Based on Tim's answer, I personally would use something similar to BiBOP.
The basic idea is simple: use fixed-sized pools.
There are some clarifications.
Firstly, the size of the pools is usually fixed. It depends on your distribution procedure, as a rule, if you know which OS you are running on the card at least 4 KB at the same time, when you use malloc, then you use this value. For a memory mapped file, you can enlarge it.
The advantage of fixed-size pools is that it fights fragmentation very well. All pages are the same size, you can easily recycle a blank page with 256 bytes per 128-byte page.
There is still fragmentation for large objects that are usually allocated outside this system. But this is low, especially if you put large objects in several page sizes, so that the memory will be easily recyclable.
Secondly, how to handle pools? Using linked lists.
Pages are usually untyped (by themselves), so you have a free list of pages for preparing new pages and placing "recycled" pages.
For each size category, you have a list of "busy" pages in which memory is allocated.

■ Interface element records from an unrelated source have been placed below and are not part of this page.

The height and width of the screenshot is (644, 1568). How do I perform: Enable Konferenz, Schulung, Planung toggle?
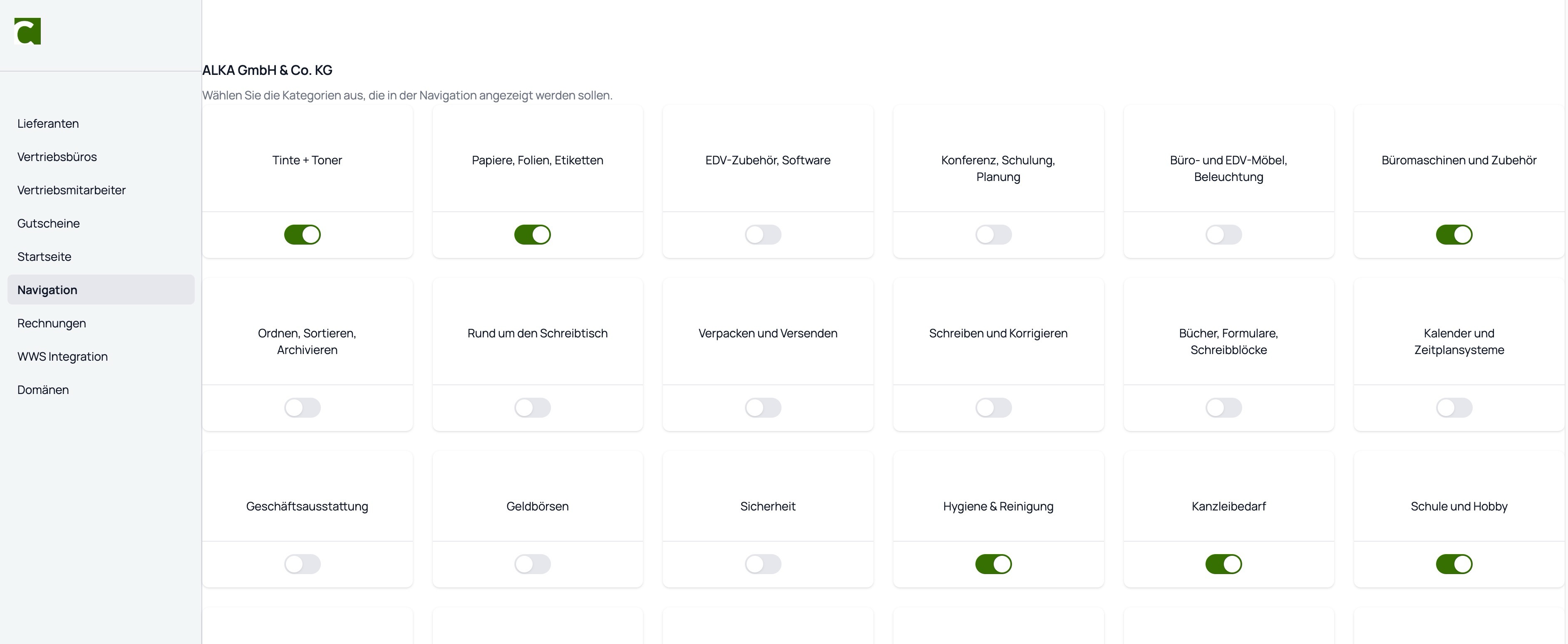coord(993,235)
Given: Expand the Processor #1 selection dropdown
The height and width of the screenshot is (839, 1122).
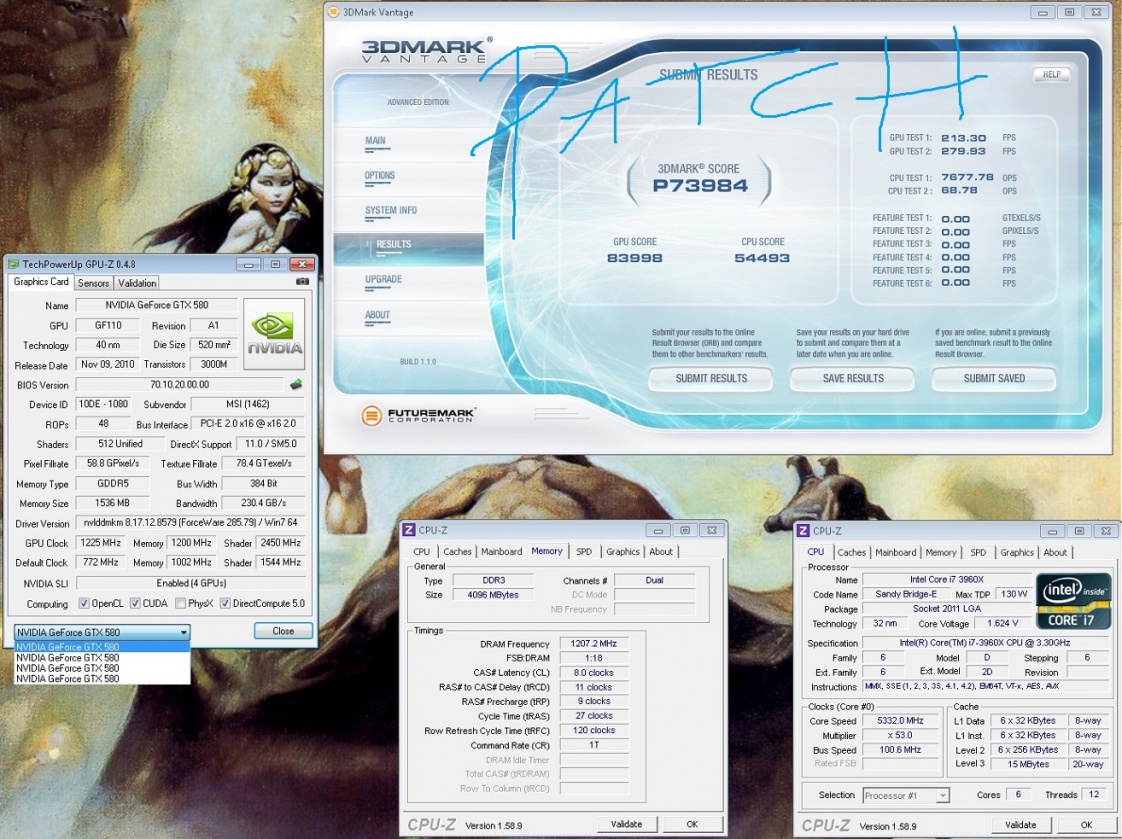Looking at the screenshot, I should (905, 795).
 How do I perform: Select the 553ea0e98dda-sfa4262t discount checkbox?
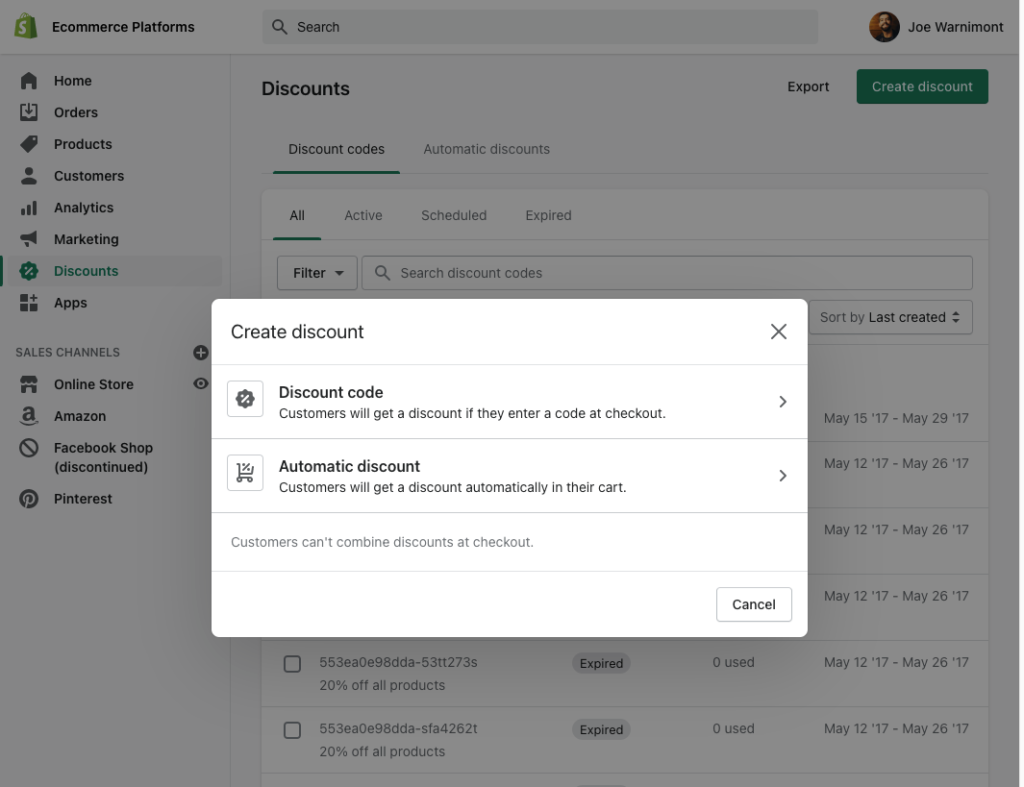pyautogui.click(x=292, y=731)
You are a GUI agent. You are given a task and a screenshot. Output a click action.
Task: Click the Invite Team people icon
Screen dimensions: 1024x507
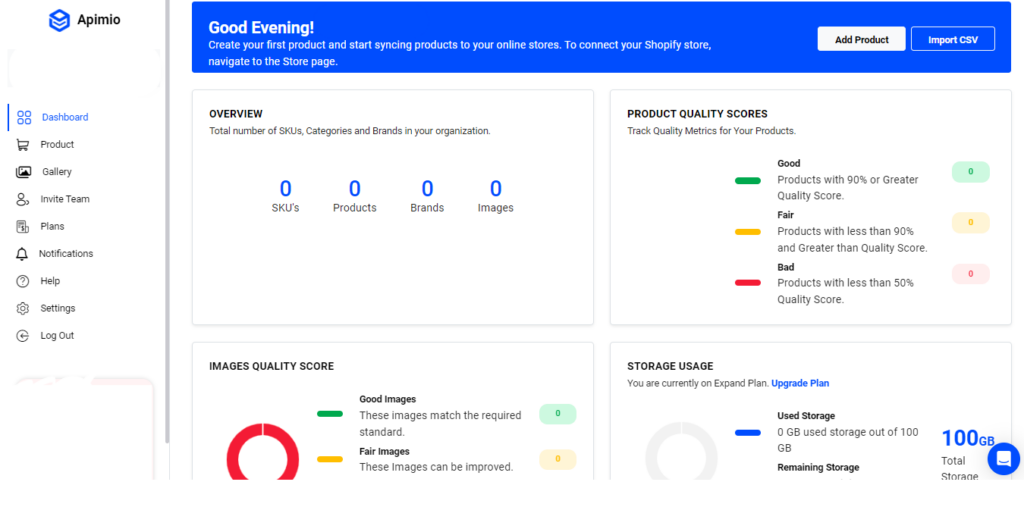click(23, 199)
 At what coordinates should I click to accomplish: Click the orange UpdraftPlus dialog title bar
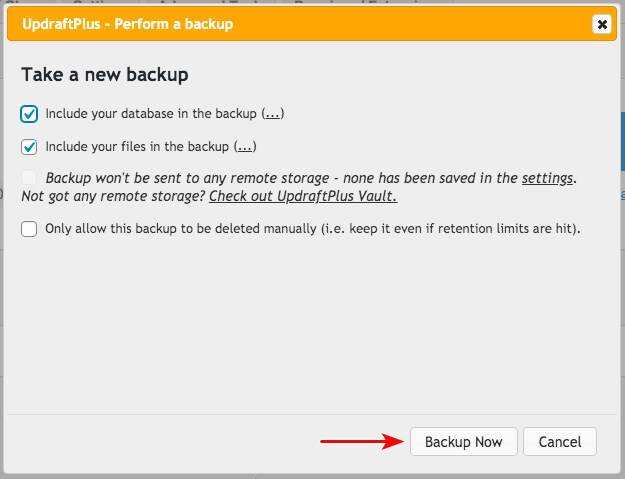tap(400, 24)
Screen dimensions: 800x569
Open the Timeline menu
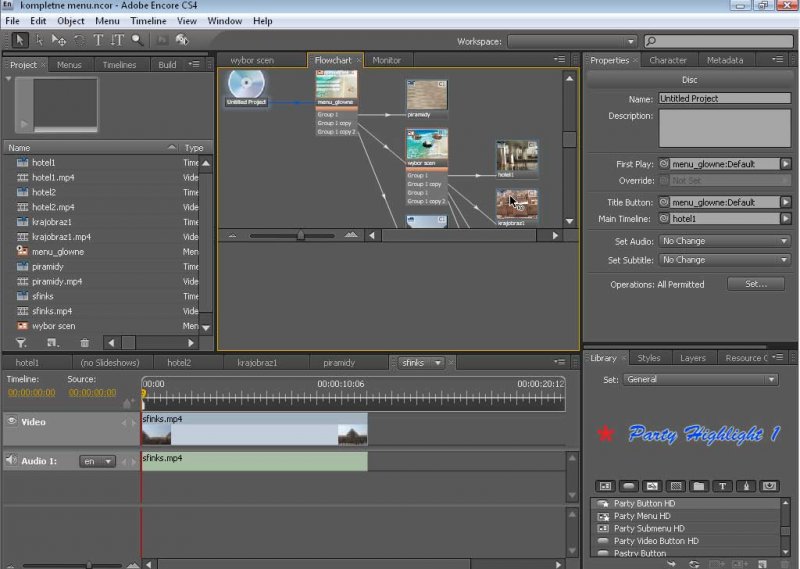coord(148,21)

For each page you save:
- placement size (for this page)
- number of selected objects (for checking emptiness)
- pointer to the first free cell
- pointer to the previous and next page (may point to the "head" of the list)
Each free cell in itself is a pointer (or index, depending on your size) with the next free cell.
The list of "busy" pages of a given size is managed simply:
- when deleting: if you clear the page, remove it from the list and drag it to the processed pages, otherwise update the list of free cells of this page (note: finding the beginning of the current page is usually a simple module operation at the address)
- on insertion: search starting from the chapter, as soon as you find the page is incomplete, move it in front of the list (if it is not already specified) and insert your element
This layout is really memory efficient, and only one page is for indexing.
For applications with multi-threaded / multi-processor processes, you will need to add synchronization (usually a mutex per page) if you can get inspiration from Google tcmalloc (try to find another page instead of blocking, use the -local cache stream to remember which page you used last time).
Having said that, have you tried Boost.Interprocess? It provides dispensers.